The distribution of immune cells in the human body. Estimates of immune cell populations by cell type and tissue grouped by primary tissues and systems. The tissues are displayed via a chart of the human body. A waffle chart depicts the distribution of immune cells in each tissue, with each square representing a population of 10⁹ cells. To facilitate the presentation, the populations were rounded to multiples of 10⁹. The total population of each tissue is shown with one significant digit. Throughout all the figures, cell types are color-coded for ease of reference. GI = gastrointestinal tract. Other tissues and organs include the brain, heart, adipose tissue, skeletal muscles, kidneys, etc.

Distinct patterns emerge in the distribution of specific immune cells. Macrophages, T, and B cells vary greatly across tissues, while plasma cells and eosinophils are largely confined to the gastrointestinal tract.

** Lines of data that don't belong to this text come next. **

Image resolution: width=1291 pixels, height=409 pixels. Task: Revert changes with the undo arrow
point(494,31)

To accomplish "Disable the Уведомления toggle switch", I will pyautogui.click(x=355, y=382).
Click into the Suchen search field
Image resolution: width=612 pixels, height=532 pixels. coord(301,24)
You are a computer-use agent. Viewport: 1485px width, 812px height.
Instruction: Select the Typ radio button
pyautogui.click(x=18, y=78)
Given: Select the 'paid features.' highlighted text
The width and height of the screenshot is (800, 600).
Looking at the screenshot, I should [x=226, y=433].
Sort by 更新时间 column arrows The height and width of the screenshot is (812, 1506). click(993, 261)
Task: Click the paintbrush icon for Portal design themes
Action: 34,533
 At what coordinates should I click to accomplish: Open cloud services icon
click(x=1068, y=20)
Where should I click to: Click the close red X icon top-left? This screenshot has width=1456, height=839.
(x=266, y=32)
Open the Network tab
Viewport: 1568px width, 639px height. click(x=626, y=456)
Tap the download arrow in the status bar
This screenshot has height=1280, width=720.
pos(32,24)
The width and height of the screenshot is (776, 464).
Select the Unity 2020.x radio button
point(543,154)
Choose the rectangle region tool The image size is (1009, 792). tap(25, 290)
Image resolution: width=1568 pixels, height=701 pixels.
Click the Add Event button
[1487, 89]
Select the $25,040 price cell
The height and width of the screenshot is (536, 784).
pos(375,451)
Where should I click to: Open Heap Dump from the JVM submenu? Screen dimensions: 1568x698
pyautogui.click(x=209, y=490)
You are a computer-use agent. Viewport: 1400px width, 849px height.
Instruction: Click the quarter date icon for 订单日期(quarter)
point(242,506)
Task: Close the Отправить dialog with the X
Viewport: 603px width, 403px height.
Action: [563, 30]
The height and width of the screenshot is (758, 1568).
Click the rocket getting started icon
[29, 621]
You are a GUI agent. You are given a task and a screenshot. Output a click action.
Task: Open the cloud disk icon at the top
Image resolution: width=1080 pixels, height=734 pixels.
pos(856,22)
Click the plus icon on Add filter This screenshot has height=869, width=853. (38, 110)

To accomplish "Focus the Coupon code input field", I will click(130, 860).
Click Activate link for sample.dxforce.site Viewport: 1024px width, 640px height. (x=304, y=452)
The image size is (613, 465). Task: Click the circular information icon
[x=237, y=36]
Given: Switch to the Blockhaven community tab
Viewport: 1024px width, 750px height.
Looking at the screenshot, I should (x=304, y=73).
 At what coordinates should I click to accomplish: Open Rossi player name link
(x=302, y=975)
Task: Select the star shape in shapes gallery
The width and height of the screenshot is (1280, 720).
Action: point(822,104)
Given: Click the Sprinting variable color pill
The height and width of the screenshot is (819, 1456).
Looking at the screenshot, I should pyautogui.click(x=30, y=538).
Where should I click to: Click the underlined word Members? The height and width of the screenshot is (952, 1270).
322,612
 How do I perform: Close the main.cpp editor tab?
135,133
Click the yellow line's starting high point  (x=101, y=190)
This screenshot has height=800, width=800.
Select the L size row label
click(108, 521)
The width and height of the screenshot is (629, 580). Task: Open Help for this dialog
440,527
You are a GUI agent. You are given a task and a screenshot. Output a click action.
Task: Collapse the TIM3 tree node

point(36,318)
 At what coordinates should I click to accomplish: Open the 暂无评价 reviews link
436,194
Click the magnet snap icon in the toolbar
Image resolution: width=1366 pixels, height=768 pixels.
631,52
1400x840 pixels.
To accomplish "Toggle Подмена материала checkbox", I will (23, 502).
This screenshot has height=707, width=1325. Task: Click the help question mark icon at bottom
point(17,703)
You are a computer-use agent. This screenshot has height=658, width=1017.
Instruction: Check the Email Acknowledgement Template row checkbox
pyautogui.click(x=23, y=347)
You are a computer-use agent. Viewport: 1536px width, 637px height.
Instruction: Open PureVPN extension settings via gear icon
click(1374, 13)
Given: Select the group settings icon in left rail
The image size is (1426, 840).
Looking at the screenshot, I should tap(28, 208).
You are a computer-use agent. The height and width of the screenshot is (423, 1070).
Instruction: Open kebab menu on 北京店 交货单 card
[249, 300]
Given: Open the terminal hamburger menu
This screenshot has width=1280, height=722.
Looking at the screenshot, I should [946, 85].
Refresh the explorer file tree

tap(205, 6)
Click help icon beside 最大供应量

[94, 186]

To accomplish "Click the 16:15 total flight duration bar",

Intriguingly, adipose and skeletal muscle tissues, accounting for roughly 75% of the body's cellular mass, house a mere 0.2% of the total cell count, a fact ascribed to their larger cell size.

In a novel approach, the study melds tissue-specific immune cell densities with organ mass in a standard human model, approximating the entire count of immune cells in various tissues at around 1.8 × 1012. Most are situated in the bone marrow and lymphatic system, with diverse immune cell types dispersed in differing ratios across each organ system.

In-depth tissue analysis reveals a heterogeneous immune cell makeup. The bone marrow is filled with neutrophils, and the lymphatic system abounds with lymphocytes. Other tissues, such as the gastrointestinal tract, skin, and lungs, host considerable mast cell and macrophage communities.

The lymphatic system is the primary habitat for T cells, B cells, and dendritic cells, while the bone marrow harbors a variety of other cells. Conversely, mast cells, NK cells, and macrophages are largely tissue-resident, not predominating in any specific system.

These estimates were validated using a methylation atlas-based deconvolution approach, confirming the literature-based findings, particularly for lymphocytes. However, some discrepancies were noted, especially for granulocytes.

The study also ventured into uncharted territory by estimating the mass of these immune cells, a feat accomplished by aggregating data on cell sizes and volumes. The total immune cell mass in the body is estimated at 1.2 kg. The distribution by cell type reveals a significant deviation from their distribution by number, primarily due to variations in cell sizes. For instance, macrophages account for a substantial portion of the total immune cell mass due to their larger size.

Furthermore, the research concludes these findings to other demographics, using a reference female and child. Interestingly, cell type and tissue distribution remain consistent across different sexes and ages, suggesting a standardized pattern in immune cell distribution throughout the human body.

Key Takeaways and Implications 

To summarize, the study offered new estimates on immune cell count, mass, and distribution in humans, challenging the belief that most reside in the gut; instead, primary sites are bone marrow, lymph nodes, and spleen. It highlighted the gut's role in antibody production and the liver's immunological functions. Validation was achieved through multiple analyses, confirming the findings' reliability. The research also considered variations due to sex, age, and health status, noting the immune system's dynamic nature. Despite certain limitations and uncertainties, the study illuminates the complexity of immune cell distribution, underscoring the need for comprehensive data and advanced methodologies.